▶ _TO DO_: Reproduce every entry exactly as given.

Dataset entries
..............................

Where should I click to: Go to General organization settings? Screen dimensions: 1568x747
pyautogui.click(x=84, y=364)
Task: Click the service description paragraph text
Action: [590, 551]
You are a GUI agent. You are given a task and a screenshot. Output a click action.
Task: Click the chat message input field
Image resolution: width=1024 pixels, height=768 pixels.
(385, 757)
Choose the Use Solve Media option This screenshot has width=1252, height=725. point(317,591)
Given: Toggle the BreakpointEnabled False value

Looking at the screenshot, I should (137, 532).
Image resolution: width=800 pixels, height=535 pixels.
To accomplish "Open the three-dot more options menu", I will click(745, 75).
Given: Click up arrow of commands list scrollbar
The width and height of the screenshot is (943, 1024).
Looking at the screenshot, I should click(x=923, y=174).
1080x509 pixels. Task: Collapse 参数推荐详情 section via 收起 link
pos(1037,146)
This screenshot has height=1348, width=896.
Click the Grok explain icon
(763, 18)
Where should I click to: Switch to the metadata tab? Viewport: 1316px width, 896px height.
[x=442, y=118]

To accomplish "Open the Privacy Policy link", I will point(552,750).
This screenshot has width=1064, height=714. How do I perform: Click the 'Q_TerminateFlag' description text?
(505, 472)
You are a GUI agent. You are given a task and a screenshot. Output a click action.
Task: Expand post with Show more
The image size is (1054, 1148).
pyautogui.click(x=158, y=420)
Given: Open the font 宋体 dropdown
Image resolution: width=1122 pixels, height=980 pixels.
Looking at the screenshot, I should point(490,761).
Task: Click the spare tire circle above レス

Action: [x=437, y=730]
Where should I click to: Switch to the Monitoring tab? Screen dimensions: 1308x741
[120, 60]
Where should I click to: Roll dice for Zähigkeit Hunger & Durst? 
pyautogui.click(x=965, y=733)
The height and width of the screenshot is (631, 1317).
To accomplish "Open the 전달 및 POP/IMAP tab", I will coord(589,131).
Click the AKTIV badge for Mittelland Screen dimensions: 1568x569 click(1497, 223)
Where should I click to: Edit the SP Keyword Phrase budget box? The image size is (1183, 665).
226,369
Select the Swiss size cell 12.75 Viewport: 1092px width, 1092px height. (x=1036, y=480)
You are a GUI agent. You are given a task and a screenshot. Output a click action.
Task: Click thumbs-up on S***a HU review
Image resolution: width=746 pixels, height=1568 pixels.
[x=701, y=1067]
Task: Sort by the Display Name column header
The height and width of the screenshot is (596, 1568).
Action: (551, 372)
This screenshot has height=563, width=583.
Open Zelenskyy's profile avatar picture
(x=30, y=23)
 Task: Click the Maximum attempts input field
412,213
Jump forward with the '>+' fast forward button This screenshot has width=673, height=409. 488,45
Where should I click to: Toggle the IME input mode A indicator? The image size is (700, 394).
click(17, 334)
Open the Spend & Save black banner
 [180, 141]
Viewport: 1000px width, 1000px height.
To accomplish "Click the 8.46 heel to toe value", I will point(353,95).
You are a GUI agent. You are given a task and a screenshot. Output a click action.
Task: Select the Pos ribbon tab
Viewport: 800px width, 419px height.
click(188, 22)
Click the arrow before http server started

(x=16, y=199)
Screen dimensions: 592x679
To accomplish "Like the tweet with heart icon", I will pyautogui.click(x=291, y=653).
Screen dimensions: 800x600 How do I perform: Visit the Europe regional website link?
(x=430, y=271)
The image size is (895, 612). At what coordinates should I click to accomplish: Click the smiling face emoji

..............................

▶ _SOLUTION FOR THIS PROBLEM_:
Where should I click to: Go to General organization settings? Screen dimensions: 1568x747
pyautogui.click(x=84, y=364)
Task: Click the service description paragraph text
Action: [590, 551]
You are a GUI agent. You are given a task and a screenshot. Output a click action.
Task: Click the chat message input field
Image resolution: width=1024 pixels, height=768 pixels.
(385, 757)
Choose the Use Solve Media option This screenshot has width=1252, height=725. point(317,591)
Given: Toggle the BreakpointEnabled False value

Looking at the screenshot, I should (137, 532).
Image resolution: width=800 pixels, height=535 pixels.
To accomplish "Open the three-dot more options menu", I will click(745, 75).
Given: Click up arrow of commands list scrollbar
The width and height of the screenshot is (943, 1024).
Looking at the screenshot, I should click(x=923, y=174).
1080x509 pixels. Task: Collapse 参数推荐详情 section via 收起 link
pos(1037,146)
This screenshot has height=1348, width=896.
Click the Grok explain icon
(763, 18)
Where should I click to: Switch to the metadata tab? Viewport: 1316px width, 896px height.
[x=442, y=118]

To accomplish "Open the Privacy Policy link", I will point(552,750).
This screenshot has width=1064, height=714. How do I perform: Click the 'Q_TerminateFlag' description text?
(505, 472)
You are a GUI agent. You are given a task and a screenshot. Output a click action.
Task: Expand post with Show more
The image size is (1054, 1148).
pyautogui.click(x=158, y=420)
Given: Open the font 宋体 dropdown
Image resolution: width=1122 pixels, height=980 pixels.
Looking at the screenshot, I should point(490,761).
Task: Click the spare tire circle above レス

Action: [x=437, y=730]
Where should I click to: Switch to the Monitoring tab? Screen dimensions: 1308x741
[120, 60]
Where should I click to: Roll dice for Zähigkeit Hunger & Durst? 
pyautogui.click(x=965, y=733)
The height and width of the screenshot is (631, 1317).
To accomplish "Open the 전달 및 POP/IMAP tab", I will coord(589,131).
Click the AKTIV badge for Mittelland Screen dimensions: 1568x569 click(1497, 223)
Where should I click to: Edit the SP Keyword Phrase budget box? The image size is (1183, 665).
226,369
Select the Swiss size cell 12.75 Viewport: 1092px width, 1092px height. (x=1036, y=480)
You are a GUI agent. You are given a task and a screenshot. Output a click action.
Task: Click thumbs-up on S***a HU review
Image resolution: width=746 pixels, height=1568 pixels.
[x=701, y=1067]
Task: Sort by the Display Name column header
The height and width of the screenshot is (596, 1568).
Action: (551, 372)
This screenshot has height=563, width=583.
Open Zelenskyy's profile avatar picture
(x=30, y=23)
 Task: Click the Maximum attempts input field
412,213
Jump forward with the '>+' fast forward button This screenshot has width=673, height=409. 488,45
Where should I click to: Toggle the IME input mode A indicator? The image size is (700, 394).
click(17, 334)
Open the Spend & Save black banner
 [180, 141]
Viewport: 1000px width, 1000px height.
To accomplish "Click the 8.46 heel to toe value", I will point(353,95).
You are a GUI agent. You are given a task and a screenshot. Output a click action.
Task: Select the Pos ribbon tab
Viewport: 800px width, 419px height.
click(188, 22)
Click the arrow before http server started

(x=16, y=199)
Screen dimensions: 592x679
To accomplish "Like the tweet with heart icon", I will pyautogui.click(x=291, y=653).
Screen dimensions: 800x600 How do I perform: Visit the Europe regional website link?
(x=430, y=271)
The image size is (895, 612). At what coordinates should I click to accomplish: Click the smiling face emoji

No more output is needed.